No one knows exactly how seven members of the Ghalia family died June 9 on a Gaza Strip beach. There are no impartial observers in the area. Since last year’s Israeli withdrawal and Hamas’s recent electoral victory, Western media rely almost entirely—and with surprising gullibility—on Palestinian sources for information.
Here’s how the Palestinian version of the story goes. Unsuspecting Palestinian families were picnicking on al-Sudaniya beach on a Friday afternoon, the Muslim Sabbath. Suddenly, an Israeli gunboat started shelling the beach. Before the panic-stricken victims could escape, a shell landed right in the middle of the Ghalia family picnic, instantly killing the father, one of his wives, and five of his children, including a baby and a toddler, and injuring others present.
Eleven-year-old Huda Ghalia was in the water when the shell hit. A camera captured her as she ran across the sand and found the carnage. Her tears rent the heart, and her message was surprisingly articulate: she called for the world in general, and Muslims especially, to witness the evil that Israelis had done.
While Hamas shouted that the Israeli gunboat had deliberately aimed at the hapless family, Western media outlets toned the charges down a notch: it was an accident, but a vicious one that never would have happened if the evil Israelis were not blasting at a public beach.

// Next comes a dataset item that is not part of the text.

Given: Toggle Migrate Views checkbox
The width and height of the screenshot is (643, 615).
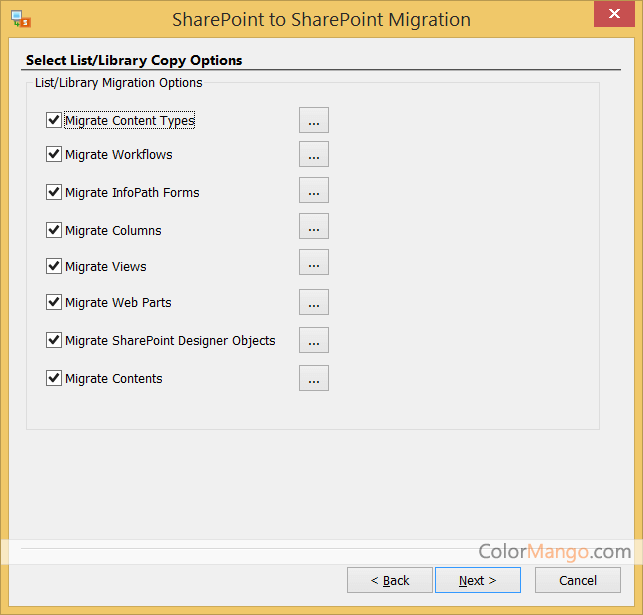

Hamas announced that it would break a 16-month “truce” and launch an all-out offensive against the Zionist enemy. Palestinian Authority president Mahmoud Abbas joined in, and UN secretary general Kofi Annan added his outrage to the flood of hatred whipped up in the wake of Huda’s tears.
Two days after the incident, though, ample information, leaked to and posted on reputable websites, suggested that the Palestinian-supplied video “proving” Israel’s responsibility for the deaths and injuries had been manipulated—a shot of an Israeli Defense Forces gunboat, filmed earlier that day, spliced in to give the impression that it was firing directly at the beach, the scene of Huda finding her father’s body apparently staged. Data on the six shells fired from an Israeli gunboat that afternoon showed that the soldiers had aimed at a Qassam rocket-launching site at least 800 feet from the sunbathers. And so on.
But even after the IDF made the results of its investigation public at a press conference at the Defense Ministry in Tel Aviv, Western journalists maintained a climate of artificial doubt—balancing, even overshadowing, the government report with a reiteration of the Hamas narrative, now dressed up in pseudoscientific trappings supplied by a Human Rights Watch “expert,” Mark Garlasco.
Why is a lone investigator, working for a nongovernmental organization, more reliable than General Meir Kalifi’s investigating commission? What impartial agency has verified the data presented by Human Rights Watch and its self-designated expert? Hamas has an agenda. HRW has an agenda. But what is the agenda of the free press in our own democratic countries?
Rational examination of the evidence shifts the burden of doubt to the Hamas (and HRW) version of the incident. Israeli officials have now released ample details to support their conclusions. Hospital reports testify that one of the wounded had shrapnel removed by Palestinian doctors before her transfer to an Israeli hospital—medically inexplicable treatment that might have been about getting rid of any proof that Palestinian ordnance had caused the explosion. Close scrutiny of outtakes from the original video reveals a mixture of staging and real-time filming. Interviewed by Süddeutsche Zeitung, the Palestinian cameraman who filmed the explosion delivers a garbled story that unravels under questioning.
All of this recalls the al-Dura affair. On September 30, 2000, the Jerusalem correspondent of the France 2 public television network, Charles Enderlin, reported the shooting of 12-year-old Mohamed al-Dura at Netzarim Crossing in the Gaza Strip, the “target of gunfire coming from the Israeli positions.” The accusation triggered a wave of attacks on Jews in Israel and worldwide. The 55-second al-Dura video, “proving” Israeli guilt in that incident and featured in an Osama bin Laden recruiting tape, was also doctored, with an archived image of an Israeli soldier spliced into the Arab-Muslim version, making it look as though he was firing point-blank at the boy. Here, too, the Western media treated Palestinian sources credulously. (Fittingly, correspondent Enderlin has weighed in on the Gaza beach video, too, applying to it an absurd “two sides to every story” logic: no one can know what really happened; it’s up to public opinion to decide.)
Do Western journalists think that Israel is always guilty in principle, if not in fact? If so, perhaps they should openly join ranks with the “militants” they portray as national liberators.